Title: Trying to reconstruct the history of genes families
P99
Marangoni, Roberto; Pisanti, Nadia; Ferragina, Paolo; Frangioni, Antonio; Luccio, Fabrizio

marangon@di.unipi.it
Dept. of Informatics, University of Pisa, Corso Italia 40, 56125 Pisa, Italy

Genomes can be clusterized into families of genes. Often, genes belonging to a family show high homology degree in their sequences and similar, but not identical, biological function: they are called paralogs. It is generally accepted that the number of paralogs in a family increases during biological evolution by means of a mechanism of duplication and modification of the previously existent genes. Different studies have tried to infer the history of these duplication events, trying to identify the ancestor and its derivatives; to do this, they often used common algorithms for phylogenetic trees.
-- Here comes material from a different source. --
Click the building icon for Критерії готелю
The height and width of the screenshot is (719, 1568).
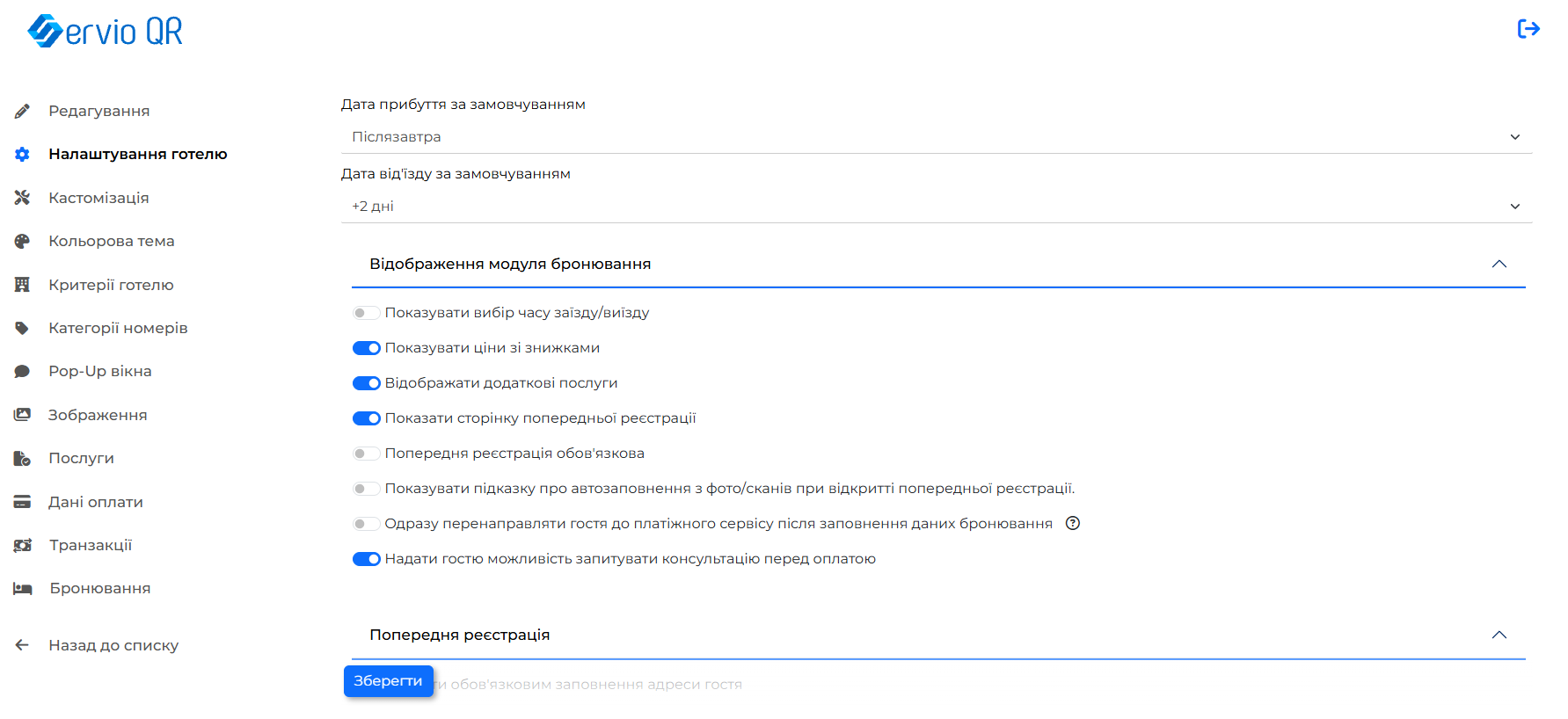pos(22,285)
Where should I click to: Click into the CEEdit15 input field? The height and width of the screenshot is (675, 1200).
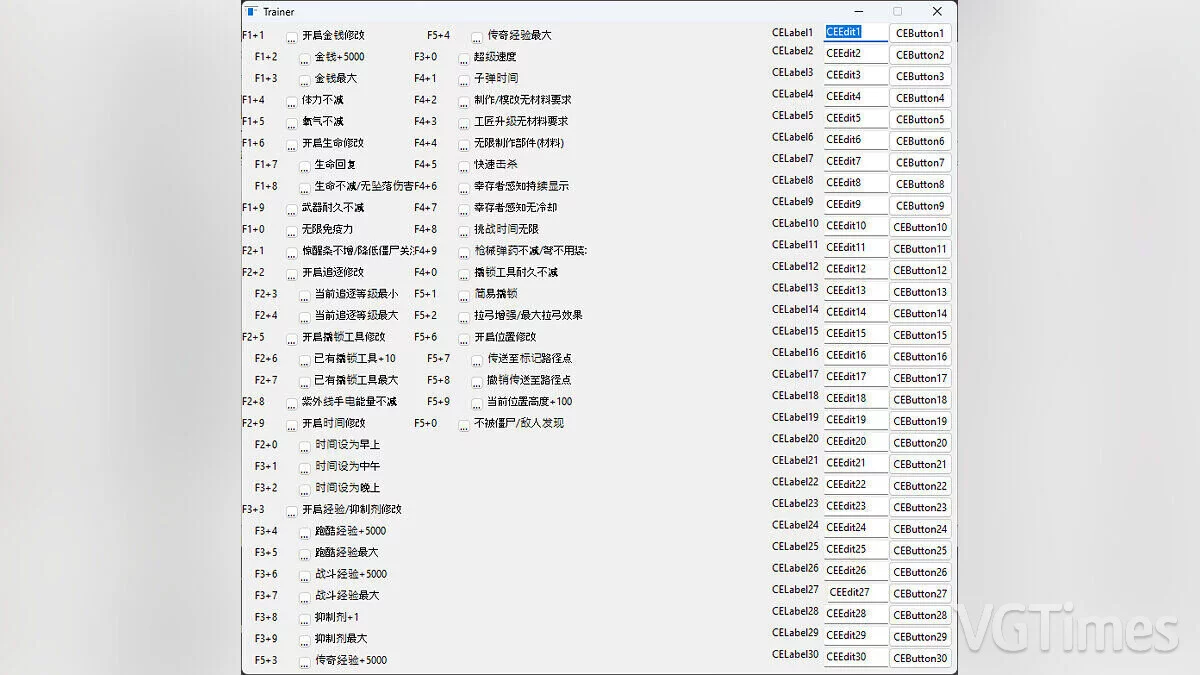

We present a method, called PaTre (Paralogy Trees), that, under the hypothesis that all the genes present in a family are the result of several iterated duplication processes, tries to reconstruct the family history. It gives in output an oriented tree in which each node represents a gene of the family, and each oriented arc represents the relationship matrix-copy within a duplication event.
This method is able to keep into account some biological observations concerning duplication events, in particular:
- newer genes are often shorter than older genes;
- insertions after duplications are really rare events.
The method receives in input all the sequences of genes belonging to a family; then, for each genes couple, it computes an asymmetric "distance" (Transformation Distance, which matches the biological observations stated above) that, evaluates the cost of assuming one sequence as the matrix and the other as the copy of the hypothetical duplication event. The output of this first step is an oriented graph connecting each possible couple: from this graph, PaTre extract the LSA (Lightest Spanning Arborescence), which represents the searched oriented paralogy tree.
PaTre has been applied to study the history of several gene families in lower and higher organisms: the results obtained using PaTre are compared with the results obtained using standard phylogenetic methods and the biological reliability of the two methods is discussed.